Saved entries
^^^^^^^^^^^^^^^^
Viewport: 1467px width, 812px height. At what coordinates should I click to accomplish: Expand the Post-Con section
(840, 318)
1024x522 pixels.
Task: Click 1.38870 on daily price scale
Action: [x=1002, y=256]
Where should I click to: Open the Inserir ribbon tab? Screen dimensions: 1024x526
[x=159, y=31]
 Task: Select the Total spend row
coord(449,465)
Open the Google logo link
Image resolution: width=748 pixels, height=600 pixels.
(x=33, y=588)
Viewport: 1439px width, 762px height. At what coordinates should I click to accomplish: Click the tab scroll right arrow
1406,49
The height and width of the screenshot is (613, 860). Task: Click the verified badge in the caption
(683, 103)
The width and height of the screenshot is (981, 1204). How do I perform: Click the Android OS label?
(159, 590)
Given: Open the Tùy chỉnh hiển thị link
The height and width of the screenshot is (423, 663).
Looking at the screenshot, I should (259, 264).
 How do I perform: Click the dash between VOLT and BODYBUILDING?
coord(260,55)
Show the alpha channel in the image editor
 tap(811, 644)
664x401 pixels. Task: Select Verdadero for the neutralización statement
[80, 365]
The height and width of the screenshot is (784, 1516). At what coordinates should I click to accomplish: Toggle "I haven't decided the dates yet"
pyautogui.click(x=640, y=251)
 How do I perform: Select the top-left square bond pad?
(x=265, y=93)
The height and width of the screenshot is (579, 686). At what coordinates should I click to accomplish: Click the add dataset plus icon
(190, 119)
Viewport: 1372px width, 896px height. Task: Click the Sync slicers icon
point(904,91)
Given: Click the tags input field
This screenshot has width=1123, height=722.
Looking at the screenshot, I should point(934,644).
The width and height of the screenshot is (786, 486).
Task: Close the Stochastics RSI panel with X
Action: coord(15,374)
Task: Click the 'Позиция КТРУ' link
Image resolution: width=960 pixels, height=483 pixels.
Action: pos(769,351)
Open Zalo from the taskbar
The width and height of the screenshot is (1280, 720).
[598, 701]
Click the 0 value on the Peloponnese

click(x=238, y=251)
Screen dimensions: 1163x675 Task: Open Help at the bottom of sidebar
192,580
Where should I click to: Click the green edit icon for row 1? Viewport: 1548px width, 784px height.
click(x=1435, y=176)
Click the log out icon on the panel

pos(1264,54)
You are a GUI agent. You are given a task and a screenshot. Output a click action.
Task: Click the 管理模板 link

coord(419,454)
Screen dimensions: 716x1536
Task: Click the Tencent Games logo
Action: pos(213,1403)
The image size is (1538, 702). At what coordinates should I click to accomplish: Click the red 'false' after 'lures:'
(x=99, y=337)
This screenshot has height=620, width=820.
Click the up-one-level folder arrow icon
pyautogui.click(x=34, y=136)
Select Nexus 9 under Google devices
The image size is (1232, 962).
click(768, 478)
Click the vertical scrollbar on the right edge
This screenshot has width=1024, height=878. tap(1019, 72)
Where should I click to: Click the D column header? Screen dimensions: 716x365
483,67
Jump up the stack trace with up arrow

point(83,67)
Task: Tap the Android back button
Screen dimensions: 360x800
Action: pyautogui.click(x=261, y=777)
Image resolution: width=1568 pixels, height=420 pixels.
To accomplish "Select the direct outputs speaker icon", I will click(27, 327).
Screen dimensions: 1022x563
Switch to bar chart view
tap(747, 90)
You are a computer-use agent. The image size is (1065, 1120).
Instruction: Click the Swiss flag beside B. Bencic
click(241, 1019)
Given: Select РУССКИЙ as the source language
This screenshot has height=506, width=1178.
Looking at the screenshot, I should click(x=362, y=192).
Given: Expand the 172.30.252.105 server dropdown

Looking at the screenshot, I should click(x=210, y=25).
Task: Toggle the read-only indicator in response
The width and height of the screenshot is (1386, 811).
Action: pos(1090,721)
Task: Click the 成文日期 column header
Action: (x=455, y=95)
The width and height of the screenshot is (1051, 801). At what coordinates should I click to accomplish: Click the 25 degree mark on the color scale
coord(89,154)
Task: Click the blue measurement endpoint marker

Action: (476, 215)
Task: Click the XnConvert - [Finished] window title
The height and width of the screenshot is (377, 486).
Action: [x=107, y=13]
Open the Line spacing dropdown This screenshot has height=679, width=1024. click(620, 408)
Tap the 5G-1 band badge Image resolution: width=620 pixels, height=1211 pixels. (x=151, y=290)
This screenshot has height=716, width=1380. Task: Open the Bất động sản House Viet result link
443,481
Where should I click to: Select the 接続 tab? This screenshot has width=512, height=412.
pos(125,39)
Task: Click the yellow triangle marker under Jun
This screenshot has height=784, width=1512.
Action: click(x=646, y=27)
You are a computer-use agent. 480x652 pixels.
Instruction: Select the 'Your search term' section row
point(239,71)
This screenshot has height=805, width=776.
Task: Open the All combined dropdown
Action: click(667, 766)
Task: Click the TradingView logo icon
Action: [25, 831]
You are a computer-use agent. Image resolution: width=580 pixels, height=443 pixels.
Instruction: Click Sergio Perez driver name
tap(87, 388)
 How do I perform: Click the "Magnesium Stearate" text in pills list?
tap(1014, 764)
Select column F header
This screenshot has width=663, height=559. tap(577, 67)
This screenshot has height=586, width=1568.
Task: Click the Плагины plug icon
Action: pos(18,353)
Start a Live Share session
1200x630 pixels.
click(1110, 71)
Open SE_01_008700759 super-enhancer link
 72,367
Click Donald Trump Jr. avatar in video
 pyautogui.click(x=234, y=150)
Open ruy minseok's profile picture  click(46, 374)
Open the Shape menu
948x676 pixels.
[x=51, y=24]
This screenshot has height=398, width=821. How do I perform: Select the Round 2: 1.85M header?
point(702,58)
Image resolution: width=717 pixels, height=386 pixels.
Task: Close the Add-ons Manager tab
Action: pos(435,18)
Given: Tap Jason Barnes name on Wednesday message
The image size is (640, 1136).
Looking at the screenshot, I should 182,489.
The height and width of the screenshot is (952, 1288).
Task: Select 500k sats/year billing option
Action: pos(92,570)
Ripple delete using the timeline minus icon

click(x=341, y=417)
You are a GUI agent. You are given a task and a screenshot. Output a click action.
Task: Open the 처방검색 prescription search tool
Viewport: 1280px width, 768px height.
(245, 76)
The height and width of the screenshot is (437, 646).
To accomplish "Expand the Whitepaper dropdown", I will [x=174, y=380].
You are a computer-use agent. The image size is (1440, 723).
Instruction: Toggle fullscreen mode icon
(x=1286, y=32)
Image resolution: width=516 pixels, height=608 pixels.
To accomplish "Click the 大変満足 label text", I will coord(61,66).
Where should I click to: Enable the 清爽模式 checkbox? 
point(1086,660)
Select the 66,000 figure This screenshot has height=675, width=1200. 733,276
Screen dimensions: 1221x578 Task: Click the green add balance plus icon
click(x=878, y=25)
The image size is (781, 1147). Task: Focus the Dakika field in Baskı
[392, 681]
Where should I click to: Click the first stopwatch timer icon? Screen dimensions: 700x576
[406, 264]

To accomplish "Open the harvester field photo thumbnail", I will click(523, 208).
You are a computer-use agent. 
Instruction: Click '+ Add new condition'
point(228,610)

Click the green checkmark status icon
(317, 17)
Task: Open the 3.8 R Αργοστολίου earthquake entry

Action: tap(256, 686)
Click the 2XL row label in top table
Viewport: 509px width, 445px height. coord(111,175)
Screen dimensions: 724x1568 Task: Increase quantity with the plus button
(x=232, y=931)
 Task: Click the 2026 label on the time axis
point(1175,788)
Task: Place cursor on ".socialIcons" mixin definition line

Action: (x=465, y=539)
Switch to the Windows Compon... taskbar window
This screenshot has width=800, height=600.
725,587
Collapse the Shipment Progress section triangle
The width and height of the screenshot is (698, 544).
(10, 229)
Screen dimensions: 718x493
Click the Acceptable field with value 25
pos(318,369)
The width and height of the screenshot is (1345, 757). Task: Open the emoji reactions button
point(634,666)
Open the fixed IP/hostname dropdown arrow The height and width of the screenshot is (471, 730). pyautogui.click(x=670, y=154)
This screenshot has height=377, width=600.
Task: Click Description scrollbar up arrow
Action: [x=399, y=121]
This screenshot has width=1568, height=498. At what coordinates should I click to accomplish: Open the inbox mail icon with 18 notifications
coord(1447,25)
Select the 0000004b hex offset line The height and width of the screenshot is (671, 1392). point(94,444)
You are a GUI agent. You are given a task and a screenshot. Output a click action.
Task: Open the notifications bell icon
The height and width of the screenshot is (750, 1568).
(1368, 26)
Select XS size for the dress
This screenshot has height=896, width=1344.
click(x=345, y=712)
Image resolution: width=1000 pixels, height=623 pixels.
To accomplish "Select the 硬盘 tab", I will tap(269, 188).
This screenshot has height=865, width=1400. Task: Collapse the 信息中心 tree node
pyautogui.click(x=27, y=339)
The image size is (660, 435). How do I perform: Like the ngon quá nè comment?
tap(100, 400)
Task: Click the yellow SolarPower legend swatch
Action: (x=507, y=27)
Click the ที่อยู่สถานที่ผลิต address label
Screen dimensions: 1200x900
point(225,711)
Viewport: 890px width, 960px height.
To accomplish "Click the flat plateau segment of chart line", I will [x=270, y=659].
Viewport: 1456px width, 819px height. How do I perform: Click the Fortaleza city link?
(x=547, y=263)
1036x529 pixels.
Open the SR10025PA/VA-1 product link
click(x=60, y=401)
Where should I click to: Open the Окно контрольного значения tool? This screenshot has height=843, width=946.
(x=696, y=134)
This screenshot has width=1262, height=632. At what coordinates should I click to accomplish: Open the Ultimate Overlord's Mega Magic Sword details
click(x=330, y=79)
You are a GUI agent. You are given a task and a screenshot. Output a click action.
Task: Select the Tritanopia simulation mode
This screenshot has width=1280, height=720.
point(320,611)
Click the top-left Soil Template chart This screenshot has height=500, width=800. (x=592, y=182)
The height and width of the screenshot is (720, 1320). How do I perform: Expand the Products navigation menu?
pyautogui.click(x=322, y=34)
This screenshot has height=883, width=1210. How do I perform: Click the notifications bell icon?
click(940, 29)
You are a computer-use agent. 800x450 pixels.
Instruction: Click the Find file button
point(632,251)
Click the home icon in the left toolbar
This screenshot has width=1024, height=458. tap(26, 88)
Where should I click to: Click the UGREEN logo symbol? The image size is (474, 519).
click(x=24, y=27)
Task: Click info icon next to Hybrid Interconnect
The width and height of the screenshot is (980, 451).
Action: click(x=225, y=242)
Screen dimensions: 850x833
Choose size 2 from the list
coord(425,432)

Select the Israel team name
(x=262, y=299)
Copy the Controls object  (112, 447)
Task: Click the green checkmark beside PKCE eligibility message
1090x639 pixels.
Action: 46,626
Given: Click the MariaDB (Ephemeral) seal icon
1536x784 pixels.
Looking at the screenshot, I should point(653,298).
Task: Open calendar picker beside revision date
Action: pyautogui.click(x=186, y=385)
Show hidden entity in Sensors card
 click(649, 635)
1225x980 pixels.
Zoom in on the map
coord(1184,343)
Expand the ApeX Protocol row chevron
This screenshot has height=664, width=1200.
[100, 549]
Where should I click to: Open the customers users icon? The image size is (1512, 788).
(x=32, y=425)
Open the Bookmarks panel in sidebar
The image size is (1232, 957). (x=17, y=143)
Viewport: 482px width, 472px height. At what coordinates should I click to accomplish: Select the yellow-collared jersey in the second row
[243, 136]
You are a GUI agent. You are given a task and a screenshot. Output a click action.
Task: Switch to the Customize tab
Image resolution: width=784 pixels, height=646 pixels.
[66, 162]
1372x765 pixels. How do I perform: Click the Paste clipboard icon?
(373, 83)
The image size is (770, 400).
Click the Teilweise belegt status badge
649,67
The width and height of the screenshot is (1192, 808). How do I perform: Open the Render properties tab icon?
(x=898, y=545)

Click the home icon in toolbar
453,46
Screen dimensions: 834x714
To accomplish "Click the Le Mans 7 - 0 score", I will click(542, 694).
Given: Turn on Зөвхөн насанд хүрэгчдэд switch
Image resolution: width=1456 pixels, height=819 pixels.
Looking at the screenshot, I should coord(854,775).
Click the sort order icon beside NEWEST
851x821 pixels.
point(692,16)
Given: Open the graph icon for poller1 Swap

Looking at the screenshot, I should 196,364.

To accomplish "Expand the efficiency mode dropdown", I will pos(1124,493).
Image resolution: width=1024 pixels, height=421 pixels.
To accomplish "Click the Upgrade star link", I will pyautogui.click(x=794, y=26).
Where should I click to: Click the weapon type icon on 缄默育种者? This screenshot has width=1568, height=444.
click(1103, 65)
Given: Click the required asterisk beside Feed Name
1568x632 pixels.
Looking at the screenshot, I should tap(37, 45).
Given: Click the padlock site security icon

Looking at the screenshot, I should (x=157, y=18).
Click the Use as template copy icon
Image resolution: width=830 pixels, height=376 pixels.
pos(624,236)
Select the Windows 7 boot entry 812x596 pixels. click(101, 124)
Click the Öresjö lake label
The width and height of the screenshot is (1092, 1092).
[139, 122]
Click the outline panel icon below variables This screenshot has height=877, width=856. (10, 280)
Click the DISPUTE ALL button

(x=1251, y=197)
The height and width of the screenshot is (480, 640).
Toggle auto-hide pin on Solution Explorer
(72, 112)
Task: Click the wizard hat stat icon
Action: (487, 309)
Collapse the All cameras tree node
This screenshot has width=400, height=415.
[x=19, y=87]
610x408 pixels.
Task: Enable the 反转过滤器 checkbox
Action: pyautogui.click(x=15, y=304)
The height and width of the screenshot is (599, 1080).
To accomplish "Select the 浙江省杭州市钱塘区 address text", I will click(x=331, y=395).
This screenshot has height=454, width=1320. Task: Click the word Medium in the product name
^^^^^^^^^^^^^^^^
→ Exercise brief:
An exact copy of the lines above, from the one containing "1536x784 pixels." through the one containing "The image size is (770, 400).", is the whole of the answer.

→ Exercise response:
1536x784 pixels.
Looking at the screenshot, I should point(653,298).
Task: Open calendar picker beside revision date
Action: pyautogui.click(x=186, y=385)
Show hidden entity in Sensors card
 click(649, 635)
1225x980 pixels.
Zoom in on the map
coord(1184,343)
Expand the ApeX Protocol row chevron
This screenshot has height=664, width=1200.
[100, 549]
Where should I click to: Open the customers users icon? The image size is (1512, 788).
(x=32, y=425)
Open the Bookmarks panel in sidebar
The image size is (1232, 957). (x=17, y=143)
Viewport: 482px width, 472px height. At what coordinates should I click to accomplish: Select the yellow-collared jersey in the second row
[243, 136]
You are a GUI agent. You are given a task and a screenshot. Output a click action.
Task: Switch to the Customize tab
Image resolution: width=784 pixels, height=646 pixels.
[66, 162]
1372x765 pixels. How do I perform: Click the Paste clipboard icon?
(373, 83)
The image size is (770, 400).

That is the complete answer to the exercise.